The latest figures from Nav show that more than 400,000 people are registered as a job-seeker in Norway. It's the highest level since World War II.
Norway's latest unemployment figures make grim reading. The Norwegian Labour and Welfare Administration (Nav) reports that more than 400,000 people are currently registered as a job-seeker in Norway. The number includes those who have been temporarily laid off, or permittert.
To put that figure in context, the current population of Norway is 5.36 million.

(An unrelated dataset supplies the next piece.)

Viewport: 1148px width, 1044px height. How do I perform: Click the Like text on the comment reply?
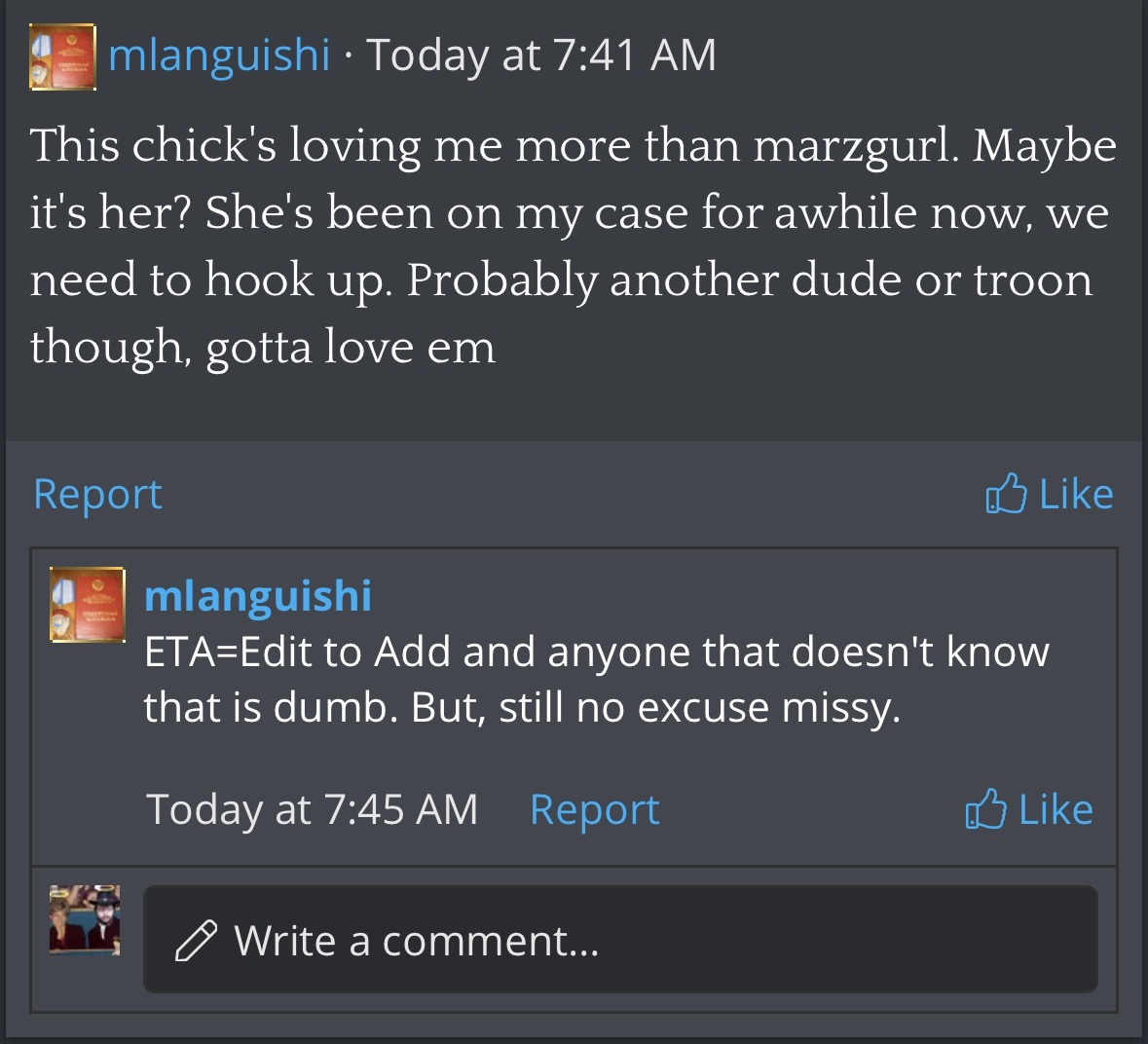point(1055,809)
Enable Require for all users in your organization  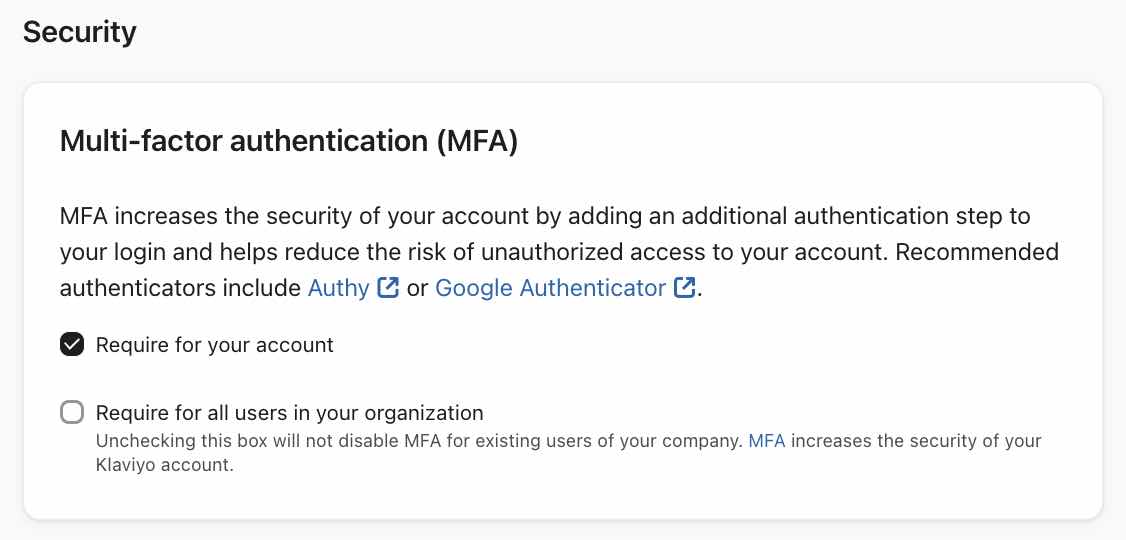[72, 412]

Travel and retail hardest hit
“We have seen a drastic deterioration in the labor market over the past month. A large number of people have been laid off. There are now over 400,000 people registered as job seekers,” said Nav's Sigrun Vågeng in a statement. She also explained Norway's emergency measures have hit some industries harder than others, notably in retail and travel.
10.7 per cent of Norway's workforce is now registered as a job seeker. That's an increase from last month of 235,000 people, an astonishing 360% increase.
The figures differ from the unemployment figure produced by Statistics Norway, which does not include temporary layoffs. However, the Nav figures give a true picture of how many people are not working at any one time.
Nav counts temporary layoffs as unemployed
Broken down, the total job-seeker figure includes more than 300,000 people classed as ‘completely unemployed'. Almost 100,000 are partly unemployed.
Along with the “regular” unemployed, these figures include the vast number of workers who have been temporarily laid off and, in theory at least, could return to the same job once the coronavirus crisis passes.
“This means that very many unemployed people may have a job to go back to when the situation is normalized and the activity in society gradually resumes, said Torbjørn Røe Isaksen,” Norway's Minister of Labour and Social Affairs.
The reason for the inclusion of those temporarily laid off is that they are required to register with Nav to get the benefits. At the time of writing, the government has increased the amount of money received by those laid off.
“An unparalleled situation”
“These are dramatic numbers, which are unparalleled. We are hit by three things at once: The pandemic has caused a huge shock to the world economy, the oil price has fallen dramatically, and the measures we have taken to prevent collapse in the health care system have major economic consequences,” Isaksen told NRK.
Read more: The Latest News on Coronavirus in Norway
The Minister went to say he understands that even though many will return to work, the situation right now is difficult. “The situation is dramatic for the individual who is laid off or dismissed, but also for families and for the whole community. That is why the government, together with Parliament, is launching powerful economic measures and strengthening a number of welfare schemes,” he said.
Jørn Eggum is the leader of Norway's United Federation of Trade Unions (Fellesforbundet). He told E24 he can barely believe what he reads and described the figures as absolutely insane: “The coronavirus crisis is a bomb into our entire social model, our welfare and our future.”
He also said the trade union movement are proposing measures to safeguard people's security in everyday life, but also forward-looking measures to restart and maintain value creation and jobs. “The government must listen to us and the industry. If they do, there is hope for workers and families who now have heavy days,” he added.
When will things change?
At the time of writing, Norway's emergency measures are in place until 13 April. The decision will be taken on whether to extend all or some of the measures on 8 April. However, many businesses will not be able to simply return to “normal” and bring all their staff back immediately.
NHO's Chief Economist Øystein Dørum told E24 that many of Norway's most important trading partners also have restrictions in place:
“There is a sharp decline in the global economy. Regardless of Norwegian control measures, unemployment figures would now have been ugly, but not as bad as they are now. It is clear that the longer the crisis lasts, the more temporary layoffs will be turned into permanent job losses, because more companies will succumb.”